* _EXERCISE BRIEF_: Below are some records. Print exactly the lines between the one holding "Screen dimensions: 1482x812" and the one holding "Given: Tap the cellular signal bars icon", inclusive, and nothing else.

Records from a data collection

━━━━━━━━━━━━━━━━

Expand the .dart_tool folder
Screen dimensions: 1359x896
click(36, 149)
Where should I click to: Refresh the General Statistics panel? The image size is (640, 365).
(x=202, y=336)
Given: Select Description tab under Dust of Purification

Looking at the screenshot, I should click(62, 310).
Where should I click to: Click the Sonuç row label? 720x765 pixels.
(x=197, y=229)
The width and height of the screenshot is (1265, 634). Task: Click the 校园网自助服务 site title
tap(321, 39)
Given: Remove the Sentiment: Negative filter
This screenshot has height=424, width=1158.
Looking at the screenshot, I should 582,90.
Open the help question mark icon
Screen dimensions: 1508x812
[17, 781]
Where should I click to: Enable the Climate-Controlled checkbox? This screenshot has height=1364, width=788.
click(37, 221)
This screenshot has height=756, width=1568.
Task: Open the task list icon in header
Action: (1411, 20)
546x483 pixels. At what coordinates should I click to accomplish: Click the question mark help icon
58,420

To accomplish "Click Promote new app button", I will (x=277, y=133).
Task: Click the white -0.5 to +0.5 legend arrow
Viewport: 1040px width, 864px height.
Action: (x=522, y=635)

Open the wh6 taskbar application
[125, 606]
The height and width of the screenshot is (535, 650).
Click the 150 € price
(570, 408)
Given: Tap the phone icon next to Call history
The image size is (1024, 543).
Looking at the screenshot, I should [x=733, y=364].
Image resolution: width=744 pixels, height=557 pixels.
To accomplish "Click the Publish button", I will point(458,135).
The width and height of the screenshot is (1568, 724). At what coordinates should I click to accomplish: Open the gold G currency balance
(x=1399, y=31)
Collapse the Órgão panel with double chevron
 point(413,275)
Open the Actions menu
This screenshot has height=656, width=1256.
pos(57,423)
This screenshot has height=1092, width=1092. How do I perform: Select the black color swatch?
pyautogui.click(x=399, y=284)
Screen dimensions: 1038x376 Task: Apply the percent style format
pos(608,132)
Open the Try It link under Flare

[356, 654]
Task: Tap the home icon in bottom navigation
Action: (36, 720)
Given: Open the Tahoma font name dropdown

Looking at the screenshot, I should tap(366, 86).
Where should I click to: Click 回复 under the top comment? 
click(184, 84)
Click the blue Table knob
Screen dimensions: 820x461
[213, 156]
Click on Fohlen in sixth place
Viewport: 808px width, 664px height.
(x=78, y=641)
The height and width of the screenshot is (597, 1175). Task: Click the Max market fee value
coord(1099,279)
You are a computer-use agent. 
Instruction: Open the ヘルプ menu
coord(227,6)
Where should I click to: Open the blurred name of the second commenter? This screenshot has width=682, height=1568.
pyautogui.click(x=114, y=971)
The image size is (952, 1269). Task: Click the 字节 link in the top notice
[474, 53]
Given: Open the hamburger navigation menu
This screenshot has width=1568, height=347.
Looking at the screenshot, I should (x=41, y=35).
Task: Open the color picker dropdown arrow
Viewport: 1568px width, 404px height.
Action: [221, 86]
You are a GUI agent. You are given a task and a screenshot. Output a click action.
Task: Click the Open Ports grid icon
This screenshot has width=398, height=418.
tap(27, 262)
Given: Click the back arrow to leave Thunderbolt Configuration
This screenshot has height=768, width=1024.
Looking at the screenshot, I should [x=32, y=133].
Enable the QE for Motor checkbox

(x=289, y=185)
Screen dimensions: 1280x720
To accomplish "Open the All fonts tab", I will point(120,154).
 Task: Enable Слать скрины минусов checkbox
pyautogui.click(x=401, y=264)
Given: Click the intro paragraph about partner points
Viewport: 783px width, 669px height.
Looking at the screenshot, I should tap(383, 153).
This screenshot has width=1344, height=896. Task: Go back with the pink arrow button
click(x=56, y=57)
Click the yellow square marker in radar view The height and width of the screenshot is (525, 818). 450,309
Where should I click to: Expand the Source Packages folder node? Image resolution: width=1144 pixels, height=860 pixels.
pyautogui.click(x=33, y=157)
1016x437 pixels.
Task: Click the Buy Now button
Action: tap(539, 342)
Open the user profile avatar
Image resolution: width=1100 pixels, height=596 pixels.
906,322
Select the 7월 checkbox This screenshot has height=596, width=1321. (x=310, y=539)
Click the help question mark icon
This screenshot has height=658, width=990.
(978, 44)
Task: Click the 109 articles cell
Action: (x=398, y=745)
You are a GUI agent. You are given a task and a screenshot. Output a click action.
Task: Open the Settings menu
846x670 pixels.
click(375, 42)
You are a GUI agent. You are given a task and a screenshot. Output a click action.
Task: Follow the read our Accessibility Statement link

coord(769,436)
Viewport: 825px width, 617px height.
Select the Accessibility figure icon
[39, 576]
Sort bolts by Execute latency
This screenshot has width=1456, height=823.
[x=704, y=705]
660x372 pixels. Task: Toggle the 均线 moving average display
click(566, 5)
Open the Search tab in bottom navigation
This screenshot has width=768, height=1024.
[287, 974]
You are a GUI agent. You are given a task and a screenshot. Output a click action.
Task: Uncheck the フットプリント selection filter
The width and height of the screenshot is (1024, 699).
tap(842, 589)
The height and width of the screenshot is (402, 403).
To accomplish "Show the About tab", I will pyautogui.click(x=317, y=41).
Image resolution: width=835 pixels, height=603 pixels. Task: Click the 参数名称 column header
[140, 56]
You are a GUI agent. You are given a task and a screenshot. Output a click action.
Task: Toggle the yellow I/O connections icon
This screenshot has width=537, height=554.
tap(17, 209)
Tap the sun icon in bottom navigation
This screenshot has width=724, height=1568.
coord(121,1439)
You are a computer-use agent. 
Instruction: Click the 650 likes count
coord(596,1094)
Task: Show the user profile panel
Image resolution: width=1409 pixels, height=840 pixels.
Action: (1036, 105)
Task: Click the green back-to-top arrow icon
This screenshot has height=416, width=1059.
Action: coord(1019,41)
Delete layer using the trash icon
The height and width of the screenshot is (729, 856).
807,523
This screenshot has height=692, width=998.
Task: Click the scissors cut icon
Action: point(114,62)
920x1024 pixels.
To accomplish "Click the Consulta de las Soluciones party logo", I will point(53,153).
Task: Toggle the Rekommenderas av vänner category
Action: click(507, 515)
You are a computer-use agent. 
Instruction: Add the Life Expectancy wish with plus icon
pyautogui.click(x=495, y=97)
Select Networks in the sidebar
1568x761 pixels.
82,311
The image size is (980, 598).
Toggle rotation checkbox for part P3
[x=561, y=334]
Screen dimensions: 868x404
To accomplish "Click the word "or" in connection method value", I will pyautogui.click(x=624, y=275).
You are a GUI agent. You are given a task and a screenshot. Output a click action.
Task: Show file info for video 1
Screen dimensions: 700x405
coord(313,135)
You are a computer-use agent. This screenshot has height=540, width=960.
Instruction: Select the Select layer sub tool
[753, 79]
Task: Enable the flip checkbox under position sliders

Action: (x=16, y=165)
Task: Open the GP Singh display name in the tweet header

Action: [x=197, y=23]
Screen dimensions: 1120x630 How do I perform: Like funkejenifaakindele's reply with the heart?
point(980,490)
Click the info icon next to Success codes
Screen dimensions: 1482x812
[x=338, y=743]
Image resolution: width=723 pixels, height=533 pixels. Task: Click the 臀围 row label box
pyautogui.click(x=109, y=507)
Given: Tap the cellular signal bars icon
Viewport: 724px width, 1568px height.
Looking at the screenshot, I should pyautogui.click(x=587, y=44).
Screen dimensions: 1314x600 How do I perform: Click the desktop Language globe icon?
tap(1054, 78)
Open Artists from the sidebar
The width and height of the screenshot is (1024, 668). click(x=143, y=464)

━━━━━━━━━━━━━━━━

* _EXERCISE ANSWER_:
Screen dimensions: 1482x812
[x=338, y=743]
Image resolution: width=723 pixels, height=533 pixels. Task: Click the 臀围 row label box
pyautogui.click(x=109, y=507)
Given: Tap the cellular signal bars icon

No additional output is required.